Here, Milne goes from nervously carrying the crying newborn, arms outstretched as if his son is a warm oven tray, to grasping his hand on a jaunt through the enchanted forest, which will soon provide inspiration.
All the familiar beats are present: the circular tracks in the snow, Owl in his oaky hideaway, the too-hot bath, Poohsticks on the river, Winnie trailing Christopher down a golden country path.
They are sweet and unassuming moments, and the film generally resists pouring too much “hunny” down our gullets, preferring stiff-upper-lip English stoicism. Even the expected swell of the traditional weepy finale is restrained.
There is, of course, no real soppy ending to this story.

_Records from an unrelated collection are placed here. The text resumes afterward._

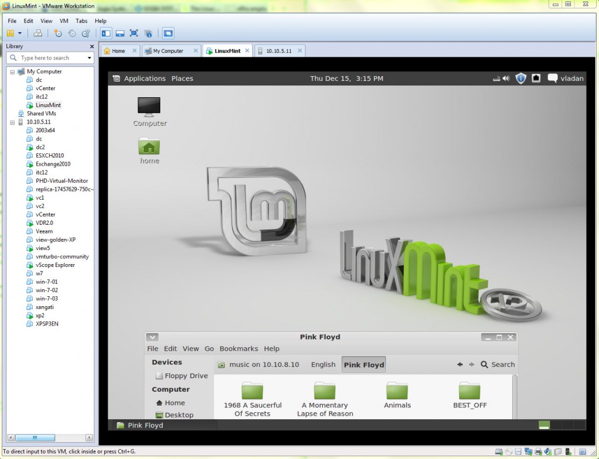Expand the library search dropdown arrow
Screen dimensions: 599x459
[x=89, y=58]
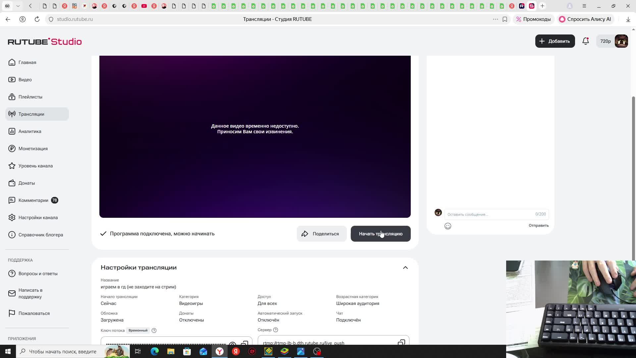The width and height of the screenshot is (636, 358).
Task: Open Монетизация sidebar item
Action: [33, 149]
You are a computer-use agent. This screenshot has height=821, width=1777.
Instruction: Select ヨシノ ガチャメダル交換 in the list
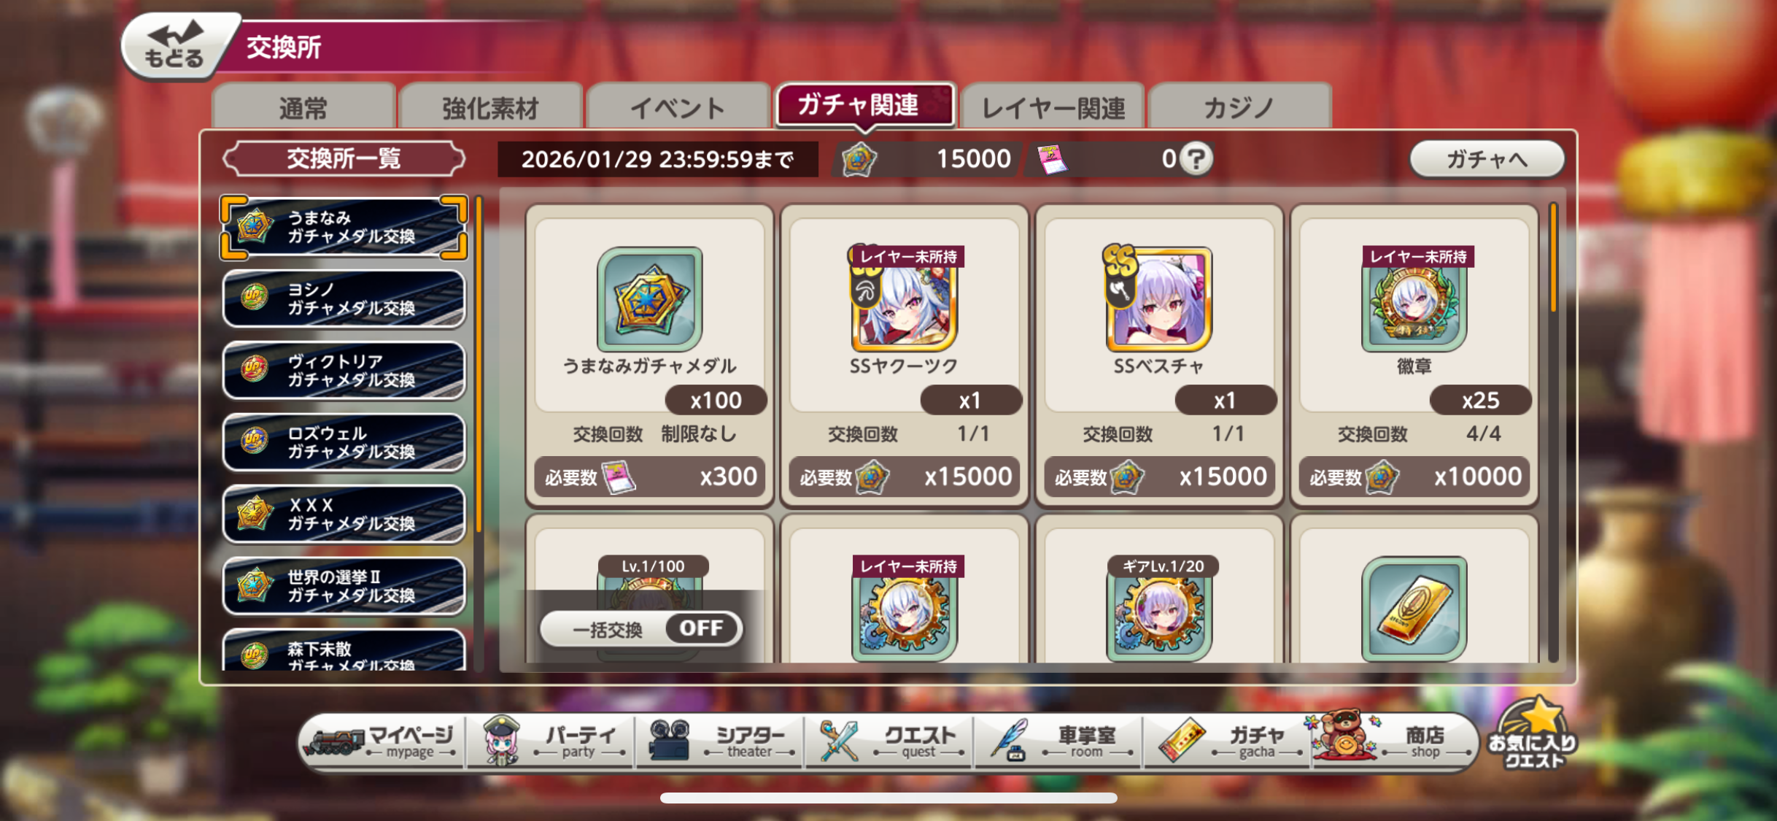click(x=344, y=299)
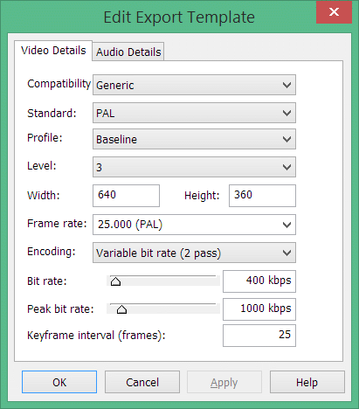Close the Edit Export Template dialog
Viewport: 359px width, 409px height.
[x=334, y=12]
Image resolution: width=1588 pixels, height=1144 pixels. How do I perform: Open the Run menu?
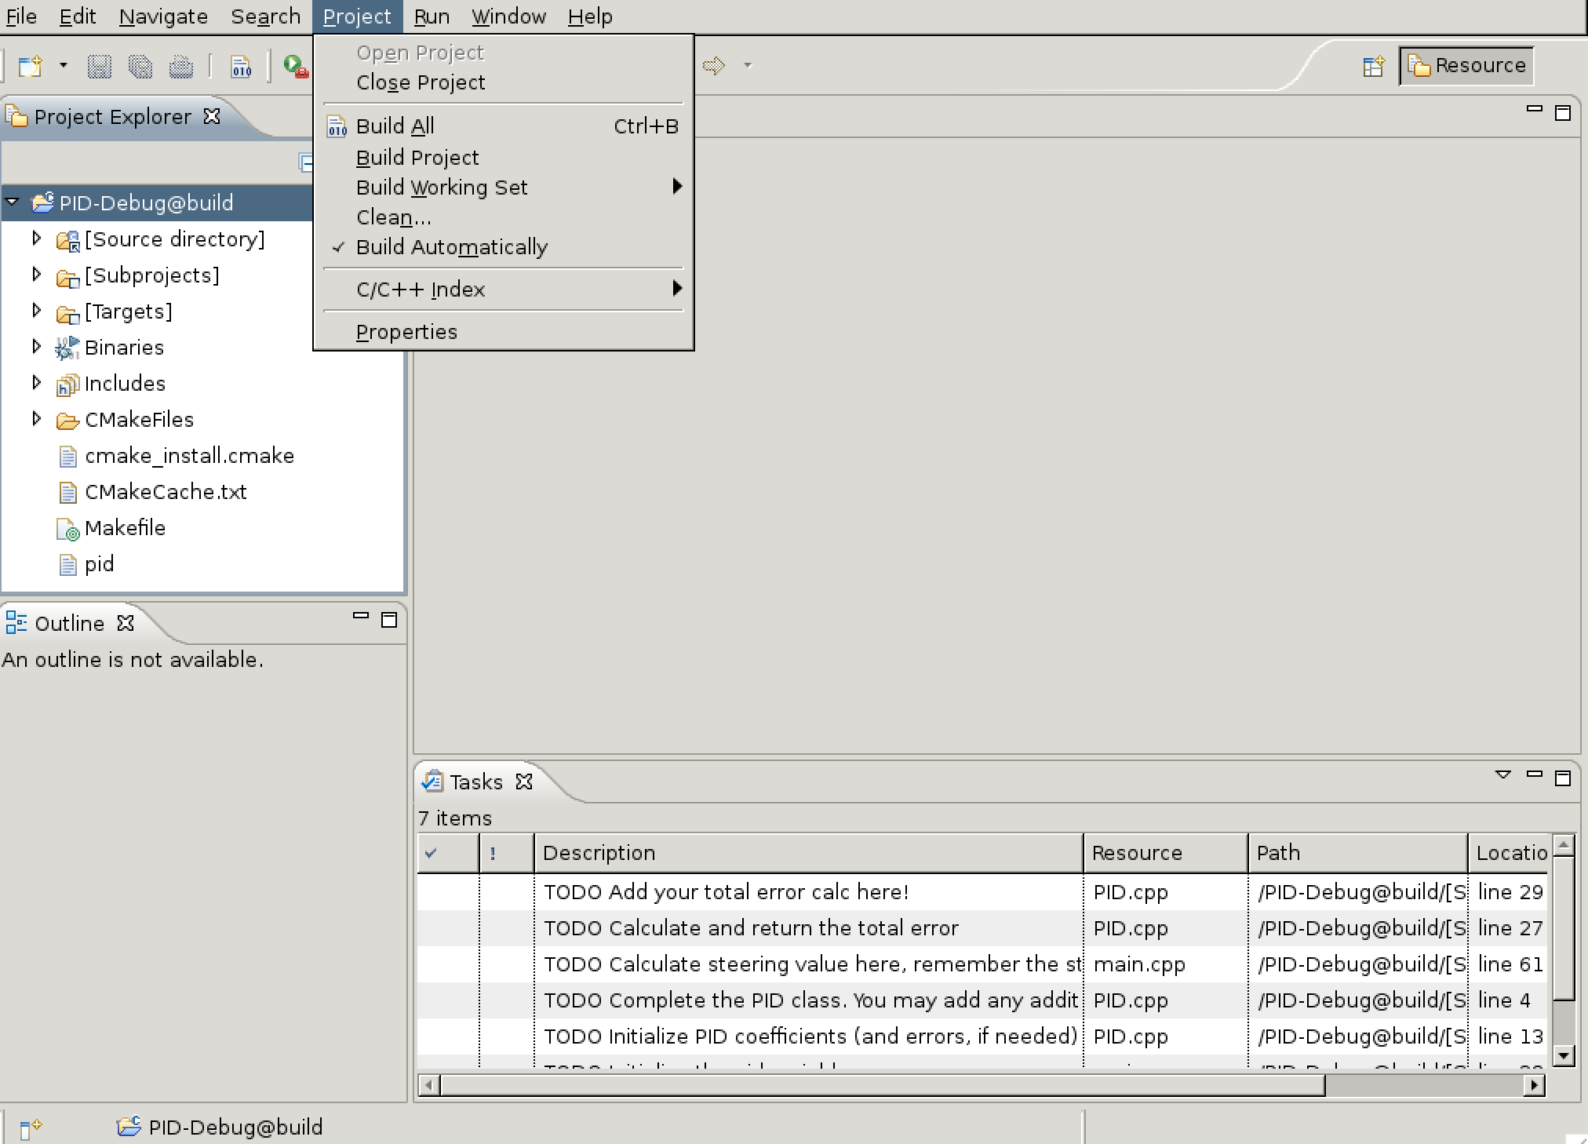tap(432, 16)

The fame that followed the books trailed Christopher for the rest of his life and forced him from the Hundred Acre Wood into the public eye.
Robbed of his childhood, he suffered bouts of heavy bullying at public˛school. So when the next war came, he disappeared into the anonymity of the army.
All this gives Goodbye Christopher Robin a slight tinge of tragedy and regret, which makes Macdonald’s nanny role all the more touching. She tried to give Christopher a regular childhood and protect him from the ravages of a commodified life, but was scorned and derided for it. She is the true centre and heart of the film, caught between adult trauma and wistful innocence.